↓↓↓

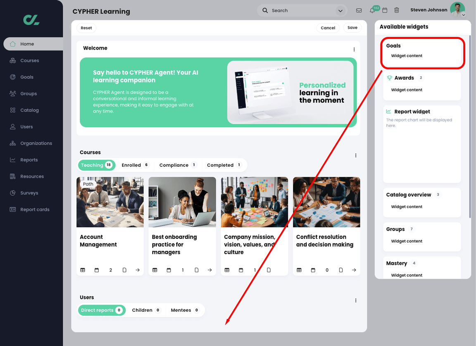476x346 pixels.
Task: Click the notifications bell with 102 alerts
Action: coord(372,10)
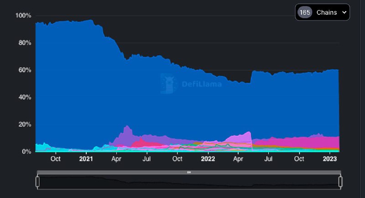Click the 2023 x-axis label
Image resolution: width=365 pixels, height=198 pixels.
pos(329,159)
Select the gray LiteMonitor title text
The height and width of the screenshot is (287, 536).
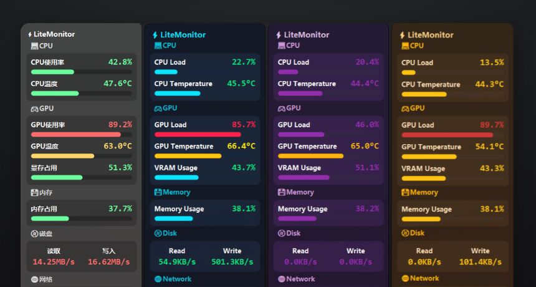click(54, 34)

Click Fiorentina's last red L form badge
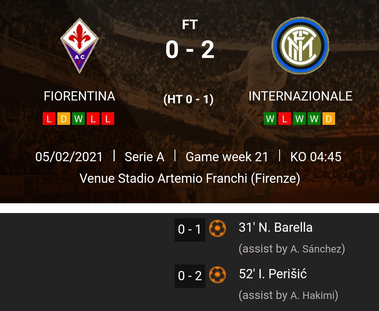pos(108,119)
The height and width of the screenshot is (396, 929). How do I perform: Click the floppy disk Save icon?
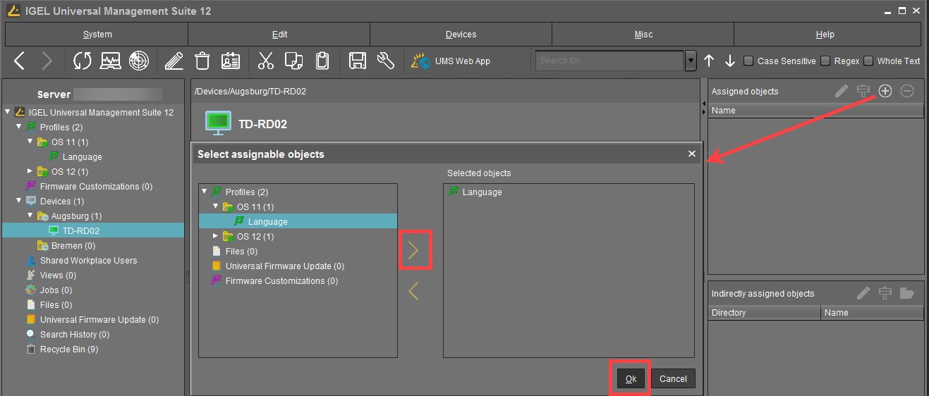(x=358, y=61)
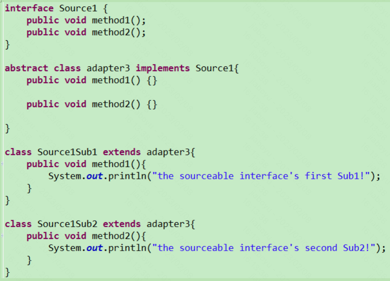Click extends on the Source1Sub1 line
Viewport: 390px width, 281px height.
pos(122,152)
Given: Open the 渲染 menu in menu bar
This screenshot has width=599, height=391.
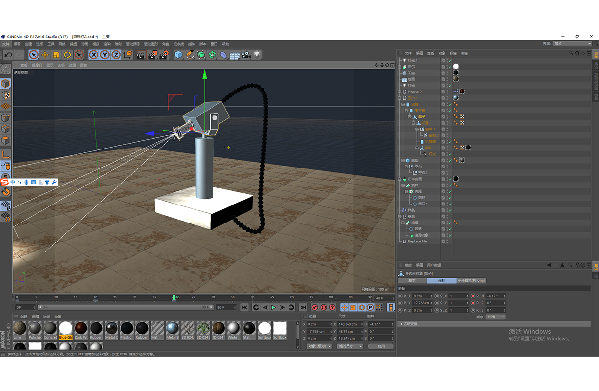Looking at the screenshot, I should point(107,44).
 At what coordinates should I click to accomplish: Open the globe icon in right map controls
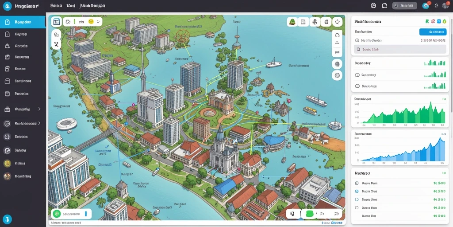pos(337,64)
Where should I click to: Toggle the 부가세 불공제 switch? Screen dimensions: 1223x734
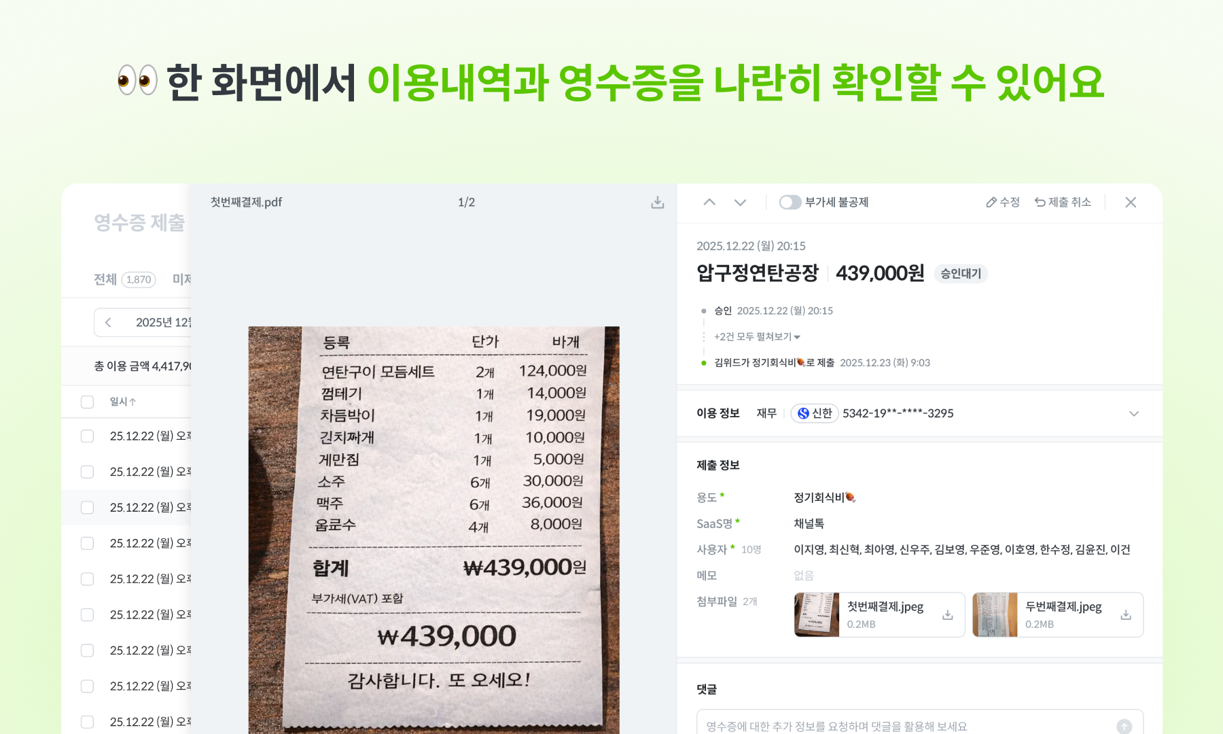pos(790,203)
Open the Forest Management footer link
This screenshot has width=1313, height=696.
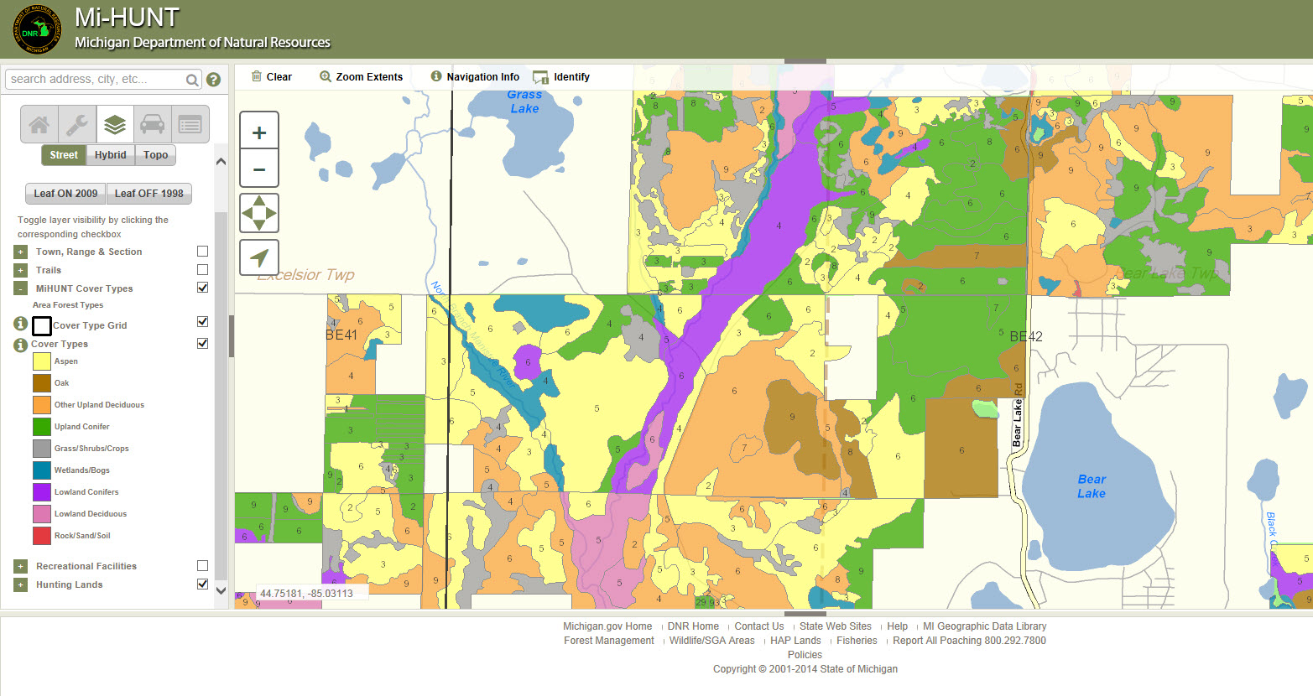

↑↑↑

• **TASK**:
Please repeat the lines of the material above exactly, starting with the line that contains "Select the gray LiteMonitor title text" and ending with the line that contains "Given: Open the 渲染 menu in menu bar". Leave the pictures out.

• **TASK OUTPUT**:
Select the gray LiteMonitor title text
The height and width of the screenshot is (287, 536).
click(54, 34)

Click Fiorentina's last red L form badge
pos(108,119)
The height and width of the screenshot is (396, 929). How do I perform: Click the floppy disk Save icon?
(x=358, y=61)
Click extends on the Source1Sub1 line
Viewport: 390px width, 281px height.
pos(122,152)
Given: Open the 渲染 menu in menu bar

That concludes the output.